Le groupe BMTC en 2000…

Prix de l’action: 2$ Revenus: 589 millions   Profits: 21 millions  Marge de profits : 3,6%

Le groupe BMTC en 2010…

Prix de l’action: 20$ Revenus: 823 millions   Profits: 75 millions  Marge de profits : 9,1%

Le détaillant de meubles BMTC est une grande vedette boursière au Québec. Le rendement annualisé de 25% de son action dans la dernière décennie y est pour quelque chose. Le titre est régulièrement mentionné sur différents blogues boursiers. On explique souvent la performance du titre par la politique de rachats d’actions de la société. Selon moi, cette emphase sur les rachats d’actions porte ombrage à un aspect encore plus important du succès de la compagnie : l’impressionnante amélioration de sa marge de profits au fil des années.

En regardant les chiffres ci-haut, on voit que les revenus ont connu une progression modeste de 3,5% par année dans la dernière décennie. On peut difficilement qualifier BMTC de société à forte croissance. L’essentiel de la progression de son bénéfice net (14% annualisé) provient de l’amélioration de sa marge de profits. En conservant la marge net de l’an 2000, on obtient des profits de 30 millions pour 2010 et un titre à 9$ (avec un ratio c/b de 14).

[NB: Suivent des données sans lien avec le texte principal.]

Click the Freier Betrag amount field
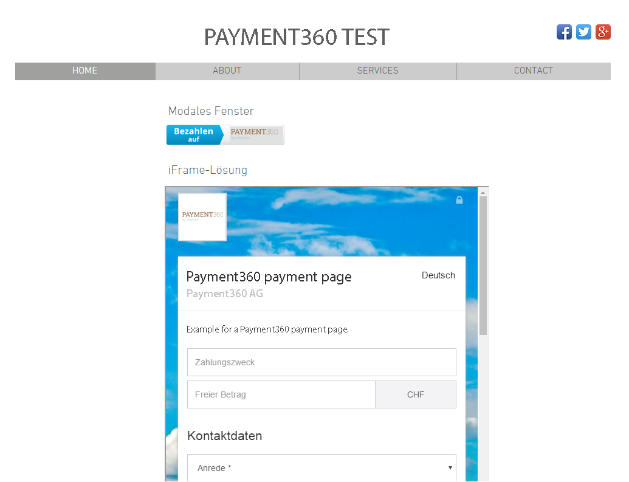tap(281, 394)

Bien entendu, les rachats d’actions ont aussi eu un grand impact dans le succès du titre. Je crois que l’on peut expliquer la différence entre le rendement du titre (25%) et la croissance des profits (14%) par ceux-ci. On peut donc affirmer que le succès boursier de BMTC a reposé sur deux grands piliers : amélioration des marges et rachats d’actions. BMTC est donc un animal assez unique (pour ne pas dire étrange…), car la plupart des grands succès boursiers reposent plutôt sur une forte croissance des revenus.

Regardons maintenant vers le futur. On peut penser que l’essentiel de l’amélioration de ses marges de profits a été réalisé. Il y a une limite aux marges de profits dans un secteur aussi concurrentiel (son concurrent Leon à une marge de 7%) . La croissance des revenus, quant à elle, risque d’être encore plus faible, car BMTC à pas mal saturé le marché québécois. Ne reste plus que le retour de capital sous forme de rachats d’actions comme vecteur de croissance…

Je ne veux pas sous-estimer BMTC et je sais que le titre à de nombreux fans. Mais il faut être réaliste… Le rendement annuel du détaillant de meubles pour la prochaine décennie risque d’être plus près de 10% que de 25%.